# Supplied records start
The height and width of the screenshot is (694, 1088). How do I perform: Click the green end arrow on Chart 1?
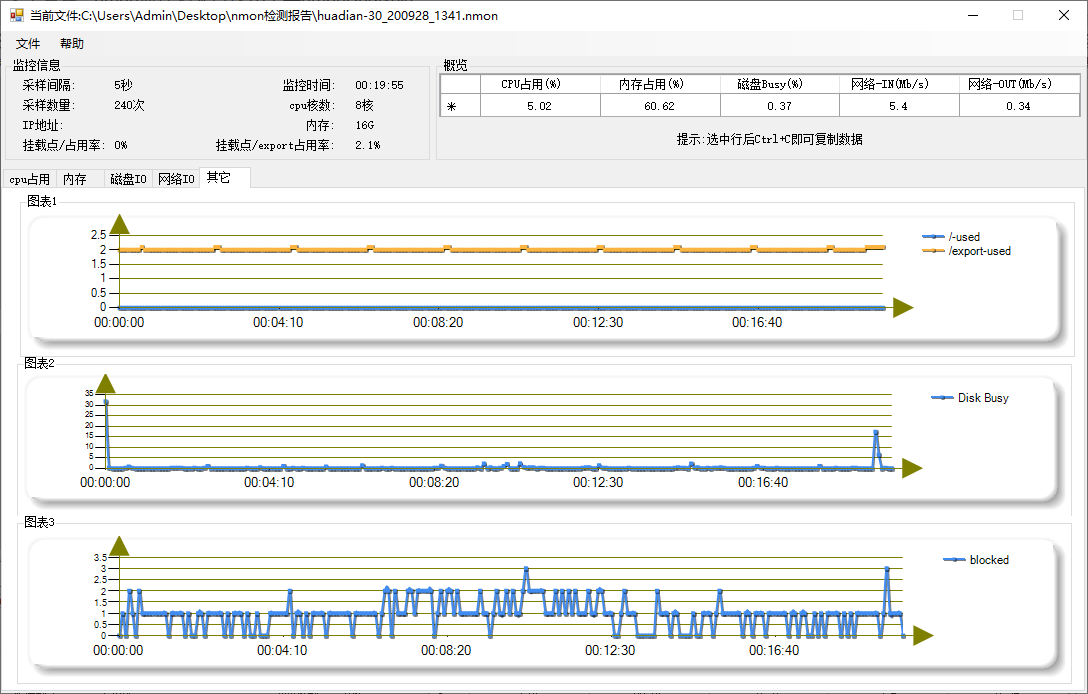click(903, 308)
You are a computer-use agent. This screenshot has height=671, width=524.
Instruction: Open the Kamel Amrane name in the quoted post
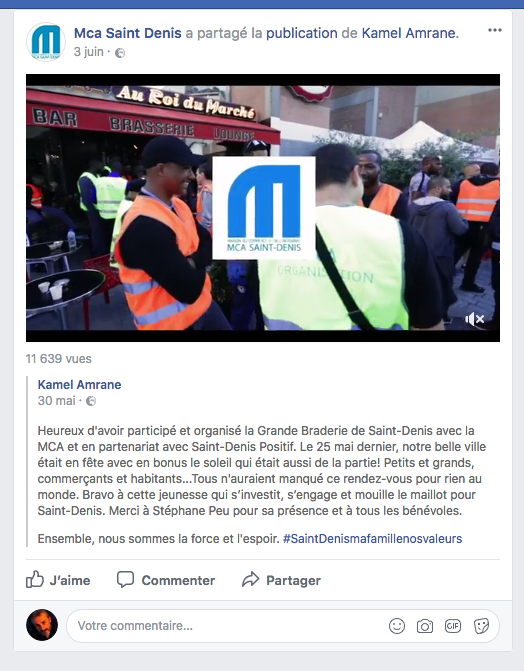(79, 384)
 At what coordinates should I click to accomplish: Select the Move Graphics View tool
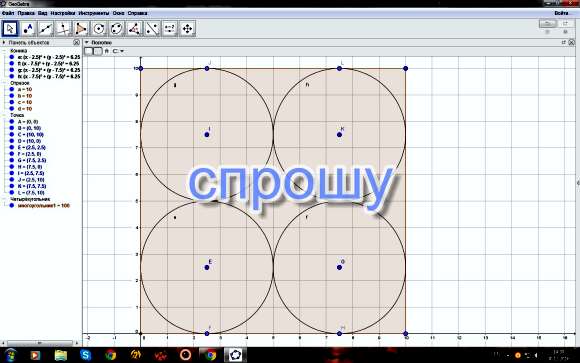point(188,28)
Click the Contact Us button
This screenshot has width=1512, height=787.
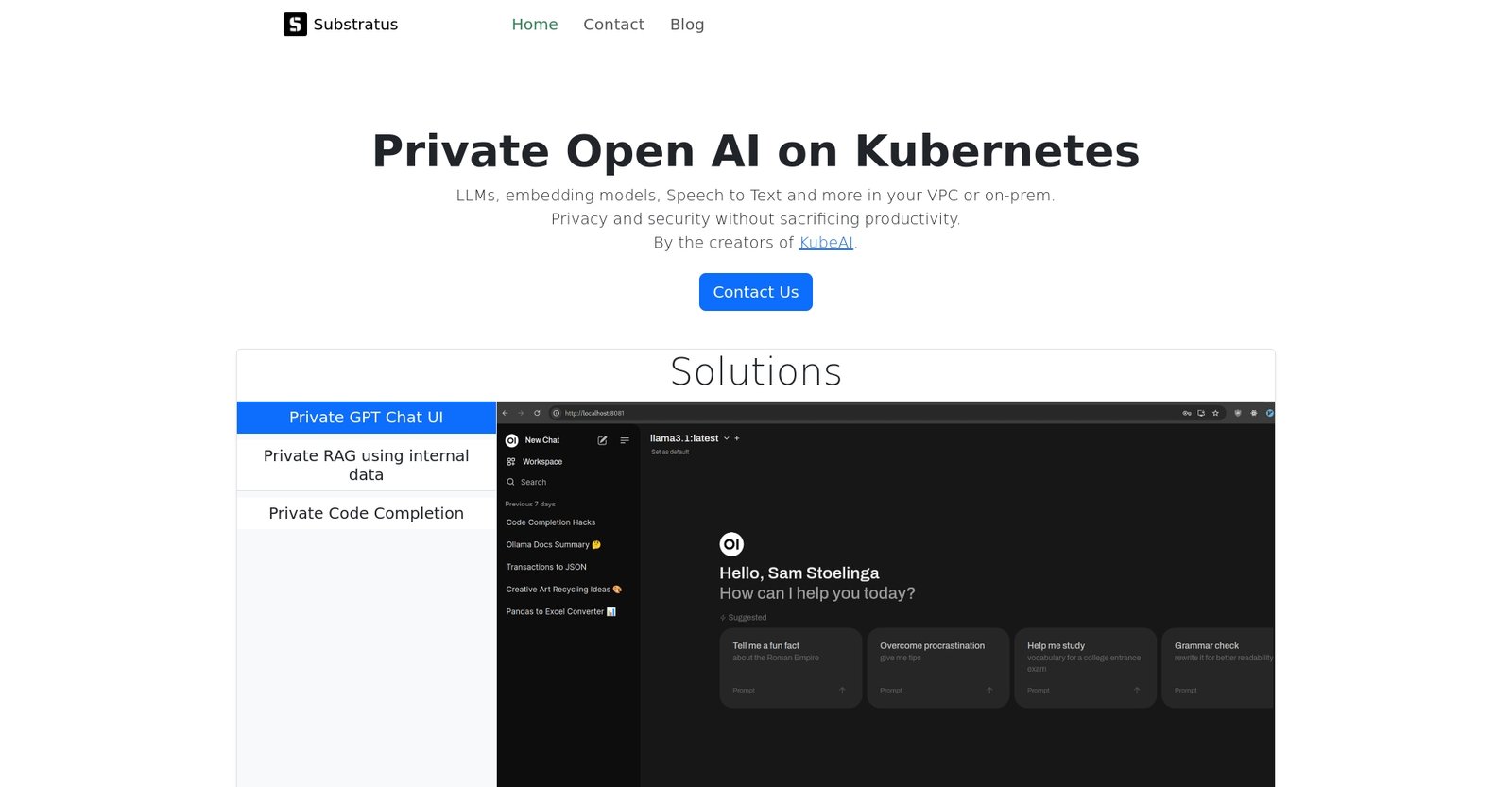point(755,292)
# Supplied records end
Duplicate all of the data above line for line, leaving out the pictures.

_Result of the task_:
The height and width of the screenshot is (694, 1088). How do I perform: Click the green end arrow on Chart 1?
click(903, 308)
You are a computer-use agent. This screenshot has height=671, width=524.
Instruction: Open the Kamel Amrane name in the quoted post
(79, 384)
 At what coordinates should I click to accomplish: Select the Move Graphics View tool
point(188,28)
Click the Contact Us button
This screenshot has width=1512, height=787.
point(755,292)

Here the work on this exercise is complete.